LA TIERRA DE LOS ABETOS PUNTIAGUDOS

Mi mejor amigo dice que soy un poco victoriana. Que lo que más me pega en este mundo es estar sentada en una mecedora, en una casa de la campiña inglesa, mirando lánguidamente por la ventana mientras bebo un Lady Grey a sorbitos, con la enagua remangada. Pues bien, para esta señora victoriana, La tierra de los abetos puntiagudos (de Sarah Orne Jewett, con traducción de Raquel G. Rojas) es como unas vacaciones de esta vida moderna. Un soplo de aire fresco. Una habitación propia. Una infusión de hierbas de mi propio jardín al otro lado del charco.

abetos

Esta novela, escrita a finales del siglo XIX, está plagada de detalles, pequeños momentos y entrañables personajes que transmiten la sabiduría ancestral de aquellos lugares en los que parece que no pasa nada.
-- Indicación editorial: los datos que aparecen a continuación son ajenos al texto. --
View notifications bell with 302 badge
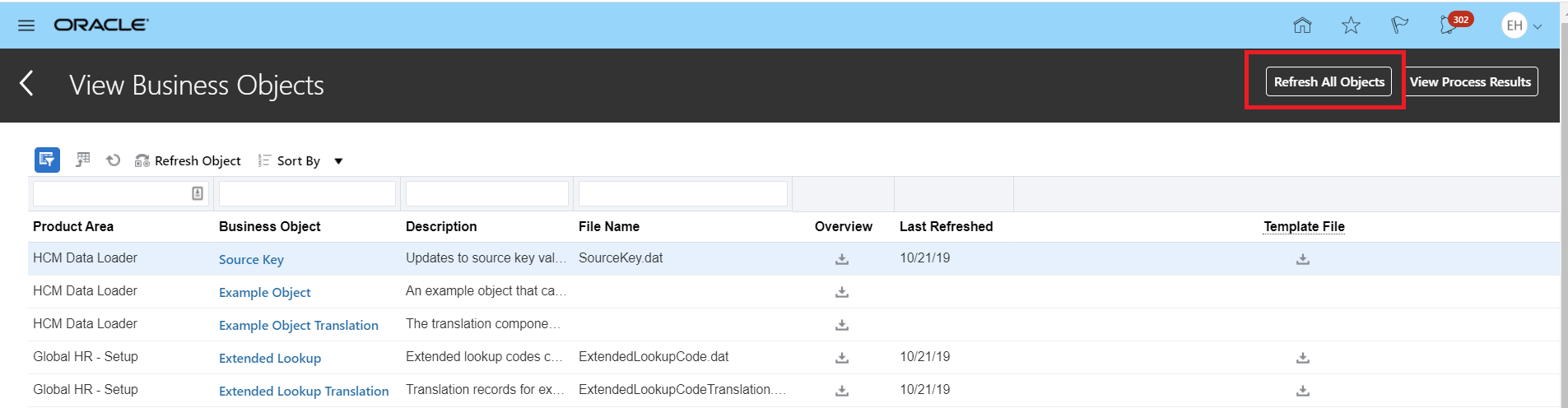The height and width of the screenshot is (408, 1568). click(x=1449, y=25)
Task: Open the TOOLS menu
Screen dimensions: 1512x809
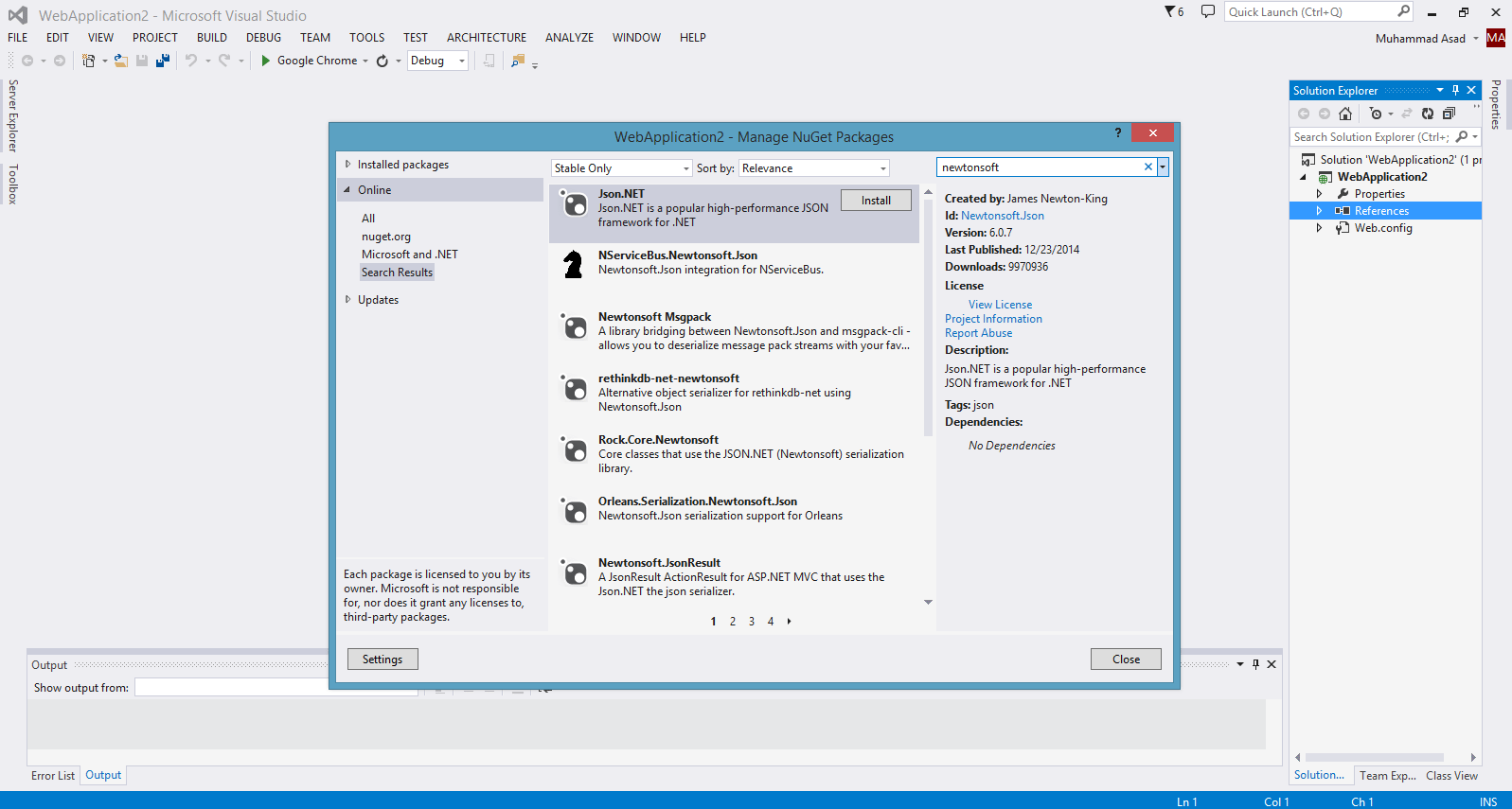Action: pyautogui.click(x=366, y=38)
El lugar que nos ocupa es Dunnet Landing, una localidad pesquera ficticia en la costa de Maine donde conviven los vivos y los recuerdos de quienes ya no están.

Una lectura recomendadísima para estos días en los que todavía corre el aire y podemos imaginar, versionando a María del Monte, que estamos a la sombra de los abetos puntiagudos.

El fantástico diseño de cubierta, como el de todos los libros de Dos Bigotes, corre a cargo de Raúl Lázaro.